Der Einsatz von ETCS Level 2 auf Nebenstrecken stellt eine besondere Herausforderung dar. Bisher stand die Ausrüstung von Hochgeschwindigkeitsstrecken im Vordergrund. Um Antworten zu erhalten, erprobt die Südostbahn im Auftrag des BAV die Implementierung von ETCS Level 2 auf ihrer Nebenstrecke Biberbrugg–Steinerberg. Diese bietet sich durch Besonderheiten wie erschwerte Topografie, zahlreiche Bahnübergänge, lange Einspurabschnitte oder teilweise ältere Infrastruktur an. Daniel Kesseli, Programmleiter Bahnautomation bei der Südostbahn, leitet das Projekt in enger Zusammenarbeit mit Industrie, Systemführerschaften und anderen Schweizer Bahnunternehmen. Er klärt auf, dass ETCS Level 2 ursprünglich für Hauptstrecken mit hohem Verkehrsaufkommen und Mischverkehr entwickelt wurde. Auf Nebenstrecken, wo die Züge langsamer fahren und weniger Passagiere befördert werden, braucht es angepasste Lösungen. Es soll ein Gleichgewicht zwischen Sicherheit und Kapazität gefunden werden, ohne grössere Anpassungen an der bestehenden Infrastruktur vorzunehmen. Die Studie wurde Ende 2024 abgeschlossen. Anschliessend wird die beste Variante weiter vertieft, mit einer möglichen Inbetriebnahme zwischen 2028 und 2030.

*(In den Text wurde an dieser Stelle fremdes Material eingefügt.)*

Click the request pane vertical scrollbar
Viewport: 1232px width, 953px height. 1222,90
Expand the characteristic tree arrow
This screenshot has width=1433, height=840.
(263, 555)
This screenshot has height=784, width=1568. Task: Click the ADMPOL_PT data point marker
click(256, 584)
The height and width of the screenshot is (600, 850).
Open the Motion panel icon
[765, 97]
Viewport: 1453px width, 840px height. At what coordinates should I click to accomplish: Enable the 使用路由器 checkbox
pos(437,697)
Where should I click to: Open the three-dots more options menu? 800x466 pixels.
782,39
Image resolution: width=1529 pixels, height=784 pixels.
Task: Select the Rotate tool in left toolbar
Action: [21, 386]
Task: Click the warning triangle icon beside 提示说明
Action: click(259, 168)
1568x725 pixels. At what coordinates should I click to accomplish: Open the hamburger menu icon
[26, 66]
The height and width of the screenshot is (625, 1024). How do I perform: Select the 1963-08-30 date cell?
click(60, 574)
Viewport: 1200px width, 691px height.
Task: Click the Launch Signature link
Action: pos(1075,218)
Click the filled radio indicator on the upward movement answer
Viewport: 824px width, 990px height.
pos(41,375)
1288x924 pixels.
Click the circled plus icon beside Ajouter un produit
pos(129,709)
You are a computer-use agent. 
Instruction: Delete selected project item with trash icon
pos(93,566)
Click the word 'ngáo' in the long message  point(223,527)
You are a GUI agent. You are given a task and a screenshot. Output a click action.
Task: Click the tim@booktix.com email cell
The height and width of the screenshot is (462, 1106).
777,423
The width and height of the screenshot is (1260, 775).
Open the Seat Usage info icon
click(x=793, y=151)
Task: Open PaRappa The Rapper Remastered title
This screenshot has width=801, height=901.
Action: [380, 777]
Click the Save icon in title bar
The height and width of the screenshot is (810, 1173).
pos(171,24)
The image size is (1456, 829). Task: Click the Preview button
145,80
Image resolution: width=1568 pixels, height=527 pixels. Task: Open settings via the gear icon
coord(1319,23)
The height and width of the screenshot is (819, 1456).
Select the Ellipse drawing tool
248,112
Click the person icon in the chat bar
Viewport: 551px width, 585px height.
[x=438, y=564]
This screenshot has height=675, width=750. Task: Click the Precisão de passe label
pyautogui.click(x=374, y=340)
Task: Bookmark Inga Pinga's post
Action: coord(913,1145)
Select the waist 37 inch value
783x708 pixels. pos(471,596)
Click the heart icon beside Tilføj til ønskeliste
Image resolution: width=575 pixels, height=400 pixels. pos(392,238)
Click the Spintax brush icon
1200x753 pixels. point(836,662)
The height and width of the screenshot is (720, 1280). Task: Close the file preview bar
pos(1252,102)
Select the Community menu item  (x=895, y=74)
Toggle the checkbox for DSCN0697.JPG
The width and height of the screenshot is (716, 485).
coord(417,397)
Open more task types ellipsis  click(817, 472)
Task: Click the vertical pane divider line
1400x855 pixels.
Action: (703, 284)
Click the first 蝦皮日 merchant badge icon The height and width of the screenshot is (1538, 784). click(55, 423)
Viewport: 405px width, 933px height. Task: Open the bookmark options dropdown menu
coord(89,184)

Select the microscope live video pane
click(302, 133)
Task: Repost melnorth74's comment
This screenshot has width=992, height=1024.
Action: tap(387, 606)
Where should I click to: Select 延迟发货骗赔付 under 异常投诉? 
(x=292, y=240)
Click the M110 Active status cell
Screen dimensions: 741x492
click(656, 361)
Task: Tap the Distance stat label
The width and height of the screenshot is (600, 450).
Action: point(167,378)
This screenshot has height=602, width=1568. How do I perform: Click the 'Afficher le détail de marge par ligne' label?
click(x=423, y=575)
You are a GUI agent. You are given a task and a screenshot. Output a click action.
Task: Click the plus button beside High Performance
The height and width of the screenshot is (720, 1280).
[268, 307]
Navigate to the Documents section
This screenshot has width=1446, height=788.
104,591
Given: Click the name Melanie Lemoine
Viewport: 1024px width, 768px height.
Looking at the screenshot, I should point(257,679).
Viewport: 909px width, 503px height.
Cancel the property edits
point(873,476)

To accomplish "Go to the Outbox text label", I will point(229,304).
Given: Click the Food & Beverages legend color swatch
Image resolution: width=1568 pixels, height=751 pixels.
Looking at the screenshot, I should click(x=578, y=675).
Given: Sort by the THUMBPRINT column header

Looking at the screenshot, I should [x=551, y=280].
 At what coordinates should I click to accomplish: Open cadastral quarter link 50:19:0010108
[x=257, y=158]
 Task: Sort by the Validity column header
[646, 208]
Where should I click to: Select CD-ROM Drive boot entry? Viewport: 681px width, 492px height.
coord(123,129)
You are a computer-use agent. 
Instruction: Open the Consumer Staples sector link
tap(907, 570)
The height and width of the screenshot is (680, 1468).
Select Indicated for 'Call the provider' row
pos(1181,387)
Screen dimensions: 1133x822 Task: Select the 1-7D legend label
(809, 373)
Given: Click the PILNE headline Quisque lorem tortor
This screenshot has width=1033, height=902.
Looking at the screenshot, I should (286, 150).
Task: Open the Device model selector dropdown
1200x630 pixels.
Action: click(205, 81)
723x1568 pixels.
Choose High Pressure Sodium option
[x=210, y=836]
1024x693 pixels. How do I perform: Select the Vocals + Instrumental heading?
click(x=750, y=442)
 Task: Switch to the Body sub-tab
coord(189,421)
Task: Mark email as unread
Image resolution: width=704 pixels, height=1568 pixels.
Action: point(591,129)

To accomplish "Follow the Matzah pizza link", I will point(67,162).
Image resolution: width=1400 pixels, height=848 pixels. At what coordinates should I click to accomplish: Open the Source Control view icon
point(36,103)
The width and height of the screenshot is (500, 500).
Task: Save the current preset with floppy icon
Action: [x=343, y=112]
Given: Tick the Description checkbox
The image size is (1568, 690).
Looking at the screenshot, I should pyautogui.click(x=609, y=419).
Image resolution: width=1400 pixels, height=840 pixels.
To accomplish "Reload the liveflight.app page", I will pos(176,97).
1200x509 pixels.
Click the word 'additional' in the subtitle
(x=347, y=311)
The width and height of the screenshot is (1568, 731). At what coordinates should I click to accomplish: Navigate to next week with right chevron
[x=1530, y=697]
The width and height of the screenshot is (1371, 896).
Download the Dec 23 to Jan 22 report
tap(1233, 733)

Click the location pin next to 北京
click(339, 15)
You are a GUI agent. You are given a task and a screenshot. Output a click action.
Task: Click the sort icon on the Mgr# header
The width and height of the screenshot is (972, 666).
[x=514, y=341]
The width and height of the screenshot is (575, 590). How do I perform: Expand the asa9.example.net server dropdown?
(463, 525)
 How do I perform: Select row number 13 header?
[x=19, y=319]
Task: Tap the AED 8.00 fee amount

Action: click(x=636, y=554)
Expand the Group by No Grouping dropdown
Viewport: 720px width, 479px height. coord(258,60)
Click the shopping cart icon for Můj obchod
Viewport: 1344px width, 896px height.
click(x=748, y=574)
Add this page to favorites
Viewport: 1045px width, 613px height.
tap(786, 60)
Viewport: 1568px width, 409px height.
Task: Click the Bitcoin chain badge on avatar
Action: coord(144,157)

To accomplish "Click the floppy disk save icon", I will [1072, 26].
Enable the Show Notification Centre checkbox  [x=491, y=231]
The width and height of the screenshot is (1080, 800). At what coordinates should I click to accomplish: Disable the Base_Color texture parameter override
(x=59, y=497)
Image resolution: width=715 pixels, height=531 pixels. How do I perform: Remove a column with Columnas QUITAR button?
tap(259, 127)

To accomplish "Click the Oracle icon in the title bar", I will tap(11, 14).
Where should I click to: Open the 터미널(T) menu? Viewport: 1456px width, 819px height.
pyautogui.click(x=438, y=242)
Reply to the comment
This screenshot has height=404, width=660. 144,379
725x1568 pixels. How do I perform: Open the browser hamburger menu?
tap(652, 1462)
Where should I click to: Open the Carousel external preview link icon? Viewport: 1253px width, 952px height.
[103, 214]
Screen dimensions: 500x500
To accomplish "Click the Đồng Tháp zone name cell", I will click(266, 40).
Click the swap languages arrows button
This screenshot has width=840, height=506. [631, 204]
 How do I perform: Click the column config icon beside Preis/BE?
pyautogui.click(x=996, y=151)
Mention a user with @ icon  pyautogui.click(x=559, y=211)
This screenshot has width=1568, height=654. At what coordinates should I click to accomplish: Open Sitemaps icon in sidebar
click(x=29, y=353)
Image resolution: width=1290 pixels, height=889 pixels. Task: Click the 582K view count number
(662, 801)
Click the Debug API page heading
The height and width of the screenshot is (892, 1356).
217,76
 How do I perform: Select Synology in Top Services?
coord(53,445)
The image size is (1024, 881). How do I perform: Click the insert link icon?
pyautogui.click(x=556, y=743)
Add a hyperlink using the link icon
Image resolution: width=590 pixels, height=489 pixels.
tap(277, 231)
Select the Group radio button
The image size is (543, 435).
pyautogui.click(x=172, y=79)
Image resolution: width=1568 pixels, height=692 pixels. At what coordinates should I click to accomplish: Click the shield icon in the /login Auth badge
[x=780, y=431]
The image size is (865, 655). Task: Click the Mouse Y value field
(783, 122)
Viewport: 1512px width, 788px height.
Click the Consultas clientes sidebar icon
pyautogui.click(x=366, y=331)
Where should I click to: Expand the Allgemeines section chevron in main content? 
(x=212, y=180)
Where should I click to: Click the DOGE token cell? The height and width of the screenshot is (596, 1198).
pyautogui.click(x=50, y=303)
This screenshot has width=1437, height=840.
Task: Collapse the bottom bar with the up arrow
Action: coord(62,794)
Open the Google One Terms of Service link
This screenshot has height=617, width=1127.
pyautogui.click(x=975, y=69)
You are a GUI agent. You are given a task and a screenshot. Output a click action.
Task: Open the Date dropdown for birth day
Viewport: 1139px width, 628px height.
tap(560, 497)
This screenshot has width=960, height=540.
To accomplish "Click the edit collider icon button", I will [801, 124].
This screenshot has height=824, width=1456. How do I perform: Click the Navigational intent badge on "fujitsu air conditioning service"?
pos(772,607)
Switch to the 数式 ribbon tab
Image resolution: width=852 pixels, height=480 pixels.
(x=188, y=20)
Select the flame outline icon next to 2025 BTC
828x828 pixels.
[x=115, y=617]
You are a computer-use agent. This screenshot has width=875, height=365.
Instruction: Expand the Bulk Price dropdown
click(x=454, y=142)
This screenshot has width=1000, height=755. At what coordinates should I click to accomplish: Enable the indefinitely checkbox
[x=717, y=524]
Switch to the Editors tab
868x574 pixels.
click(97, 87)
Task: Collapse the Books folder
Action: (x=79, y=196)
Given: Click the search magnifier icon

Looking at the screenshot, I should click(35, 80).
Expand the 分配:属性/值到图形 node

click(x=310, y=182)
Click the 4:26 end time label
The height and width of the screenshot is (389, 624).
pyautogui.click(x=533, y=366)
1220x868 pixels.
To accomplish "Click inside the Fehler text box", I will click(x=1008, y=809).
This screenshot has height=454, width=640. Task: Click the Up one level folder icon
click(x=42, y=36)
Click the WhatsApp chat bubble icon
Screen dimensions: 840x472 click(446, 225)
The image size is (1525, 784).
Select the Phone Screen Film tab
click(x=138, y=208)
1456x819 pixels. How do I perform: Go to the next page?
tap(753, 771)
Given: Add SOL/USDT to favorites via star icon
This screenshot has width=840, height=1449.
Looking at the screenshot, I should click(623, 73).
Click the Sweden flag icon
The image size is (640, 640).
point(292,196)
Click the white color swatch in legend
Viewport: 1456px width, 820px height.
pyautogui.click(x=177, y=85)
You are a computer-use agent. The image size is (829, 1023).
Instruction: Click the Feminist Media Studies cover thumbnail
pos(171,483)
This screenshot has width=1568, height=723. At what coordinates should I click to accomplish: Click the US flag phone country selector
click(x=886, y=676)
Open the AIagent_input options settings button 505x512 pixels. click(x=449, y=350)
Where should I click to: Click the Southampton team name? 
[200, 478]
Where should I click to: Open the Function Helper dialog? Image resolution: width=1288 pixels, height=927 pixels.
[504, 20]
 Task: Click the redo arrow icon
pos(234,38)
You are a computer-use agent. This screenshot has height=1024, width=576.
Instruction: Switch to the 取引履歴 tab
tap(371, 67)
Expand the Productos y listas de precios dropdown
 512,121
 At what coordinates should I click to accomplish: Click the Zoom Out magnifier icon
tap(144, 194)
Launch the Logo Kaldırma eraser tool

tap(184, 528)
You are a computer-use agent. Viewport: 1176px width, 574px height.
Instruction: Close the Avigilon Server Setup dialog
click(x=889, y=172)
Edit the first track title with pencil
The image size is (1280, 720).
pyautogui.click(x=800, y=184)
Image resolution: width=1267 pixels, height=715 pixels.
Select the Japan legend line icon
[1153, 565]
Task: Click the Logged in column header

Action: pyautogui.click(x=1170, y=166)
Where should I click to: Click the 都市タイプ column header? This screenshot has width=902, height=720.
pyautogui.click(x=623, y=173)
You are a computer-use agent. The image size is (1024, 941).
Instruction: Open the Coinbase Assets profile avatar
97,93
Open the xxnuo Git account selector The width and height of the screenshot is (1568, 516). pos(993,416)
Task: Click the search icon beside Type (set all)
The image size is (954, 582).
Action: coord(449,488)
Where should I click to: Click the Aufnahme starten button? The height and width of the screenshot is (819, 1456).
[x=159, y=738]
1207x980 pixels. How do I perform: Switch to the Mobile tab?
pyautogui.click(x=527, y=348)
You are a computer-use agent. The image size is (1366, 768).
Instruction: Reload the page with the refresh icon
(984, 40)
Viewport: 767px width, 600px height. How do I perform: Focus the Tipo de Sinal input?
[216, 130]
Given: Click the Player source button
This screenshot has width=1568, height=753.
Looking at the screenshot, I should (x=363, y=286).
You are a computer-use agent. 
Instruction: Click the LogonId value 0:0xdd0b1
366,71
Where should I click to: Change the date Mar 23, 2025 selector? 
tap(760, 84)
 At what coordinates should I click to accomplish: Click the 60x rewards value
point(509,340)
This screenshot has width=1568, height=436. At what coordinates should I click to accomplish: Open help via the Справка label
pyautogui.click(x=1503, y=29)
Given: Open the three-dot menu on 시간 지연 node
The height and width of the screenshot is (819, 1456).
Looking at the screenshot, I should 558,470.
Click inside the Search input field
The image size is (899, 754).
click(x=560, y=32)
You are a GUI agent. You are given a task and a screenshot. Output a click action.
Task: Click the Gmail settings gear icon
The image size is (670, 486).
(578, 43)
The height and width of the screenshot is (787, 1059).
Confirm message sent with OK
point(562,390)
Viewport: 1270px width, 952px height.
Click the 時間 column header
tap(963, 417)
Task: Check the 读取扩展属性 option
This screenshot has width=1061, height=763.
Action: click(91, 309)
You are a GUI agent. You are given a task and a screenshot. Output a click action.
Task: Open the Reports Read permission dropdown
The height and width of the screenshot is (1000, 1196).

Kommunikationstechnologie als Schlüssel
Ein entscheidender Faktor bei der Weiterentwicklung von ETCS ist die Kommunikationstechnologie. Das bisher genutzte GSM-R-System (2G) wird durch FRMCS (Future Railway Mobile Communication System) auf der Basis einer 5G-Technologie ersetzt. FRMCS bietet höhere Datenübertragungsraten und mehr Zuverlässigkeit, was bei der Echtzeitüberwachung durch ETCS Level 2 entscheidend ist. Mit der Umstellung auf FRMCS wird die Kommunikation zwischen Zug und Leitstelle optimiert, was sowohl die Sicherheit als auch die Effizienz weiter verbessert. Daniel Kesseli ist überzeugt: «Die kontinuierliche Weiterentwicklung von ETCS und die Einführung moderner Kommunikationstechnologien wie FRMCS ermöglichen die notwendige Interoperabilität des europäischen Schienennetzes und die Zukunft des digitalen Bahnverkehrs».
Der Einsatz von ETCS Level 1 zu Level 2 verdeutlicht die Fortschritte im europäischen Schienenverkehr. Durch die kontinuierliche Überwachung mittels ETCS Level 2 und den Einsatz neuer Kommunikationsstandards wie FRMCS sichert das Zusammenspiel der Systeme weiterhin einen robusten und zuverlässigen Bahnbetrieb. Pilotprojekte wie das der Südostbahn zeigen, dass die Zukunft des Bahnverkehrs in der Digitalisierung liegt.